Task objective:
Only the pictures are to be omitted; everything else in the listing must be reproduced exactly.

Records shown:
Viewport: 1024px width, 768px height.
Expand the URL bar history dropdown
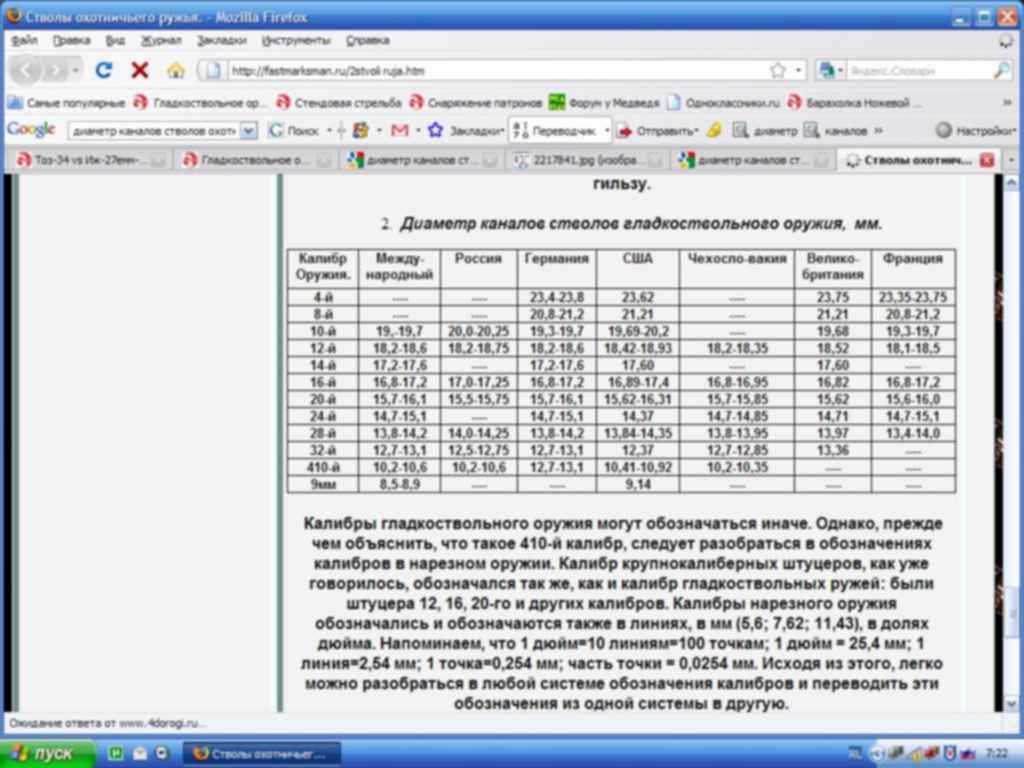click(799, 70)
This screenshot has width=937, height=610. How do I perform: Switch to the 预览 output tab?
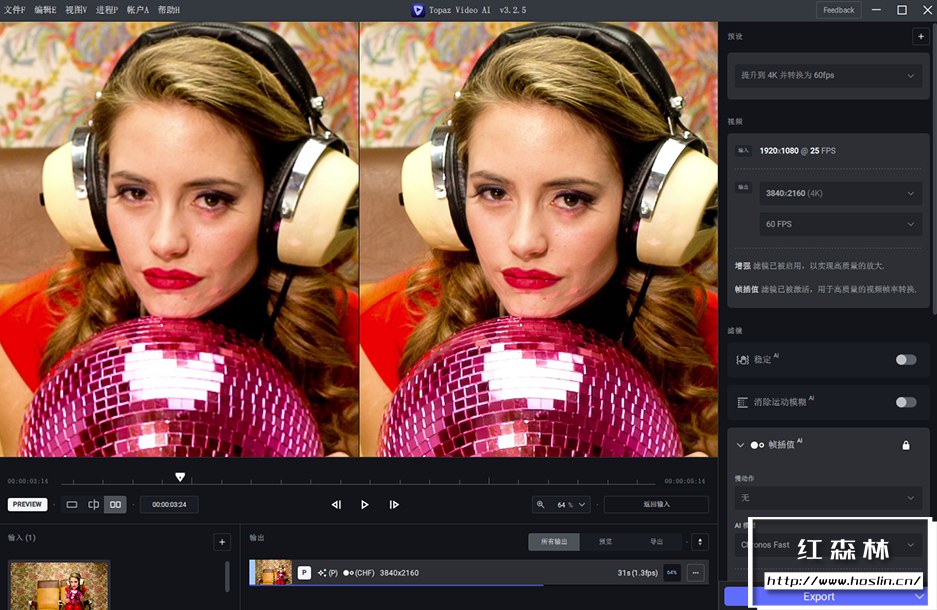click(605, 542)
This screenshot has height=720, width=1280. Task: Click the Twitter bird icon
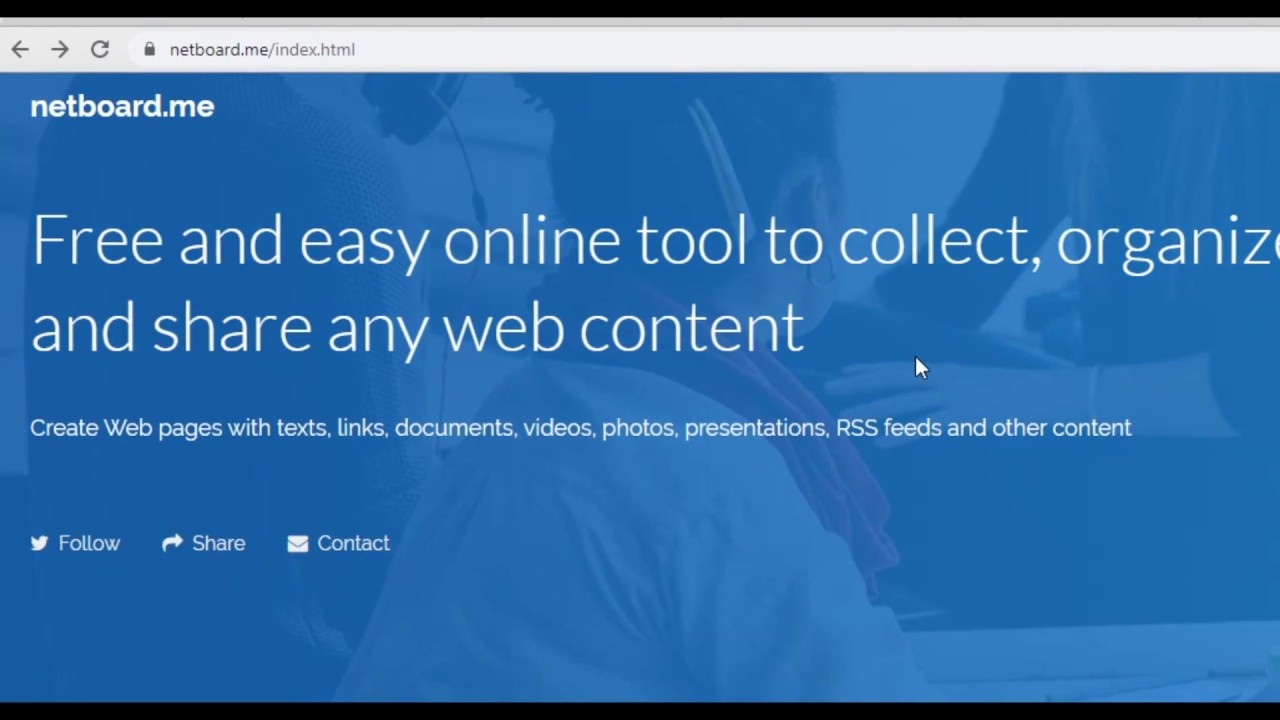(39, 543)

Answer for the task:
Viewport: 1024px width, 768px height.
Expand the URL bar history dropdown
click(799, 70)
This screenshot has width=937, height=610. How do I perform: Switch to the 预览 output tab?
click(605, 542)
This screenshot has height=720, width=1280. Task: Click the Twitter bird icon
(39, 543)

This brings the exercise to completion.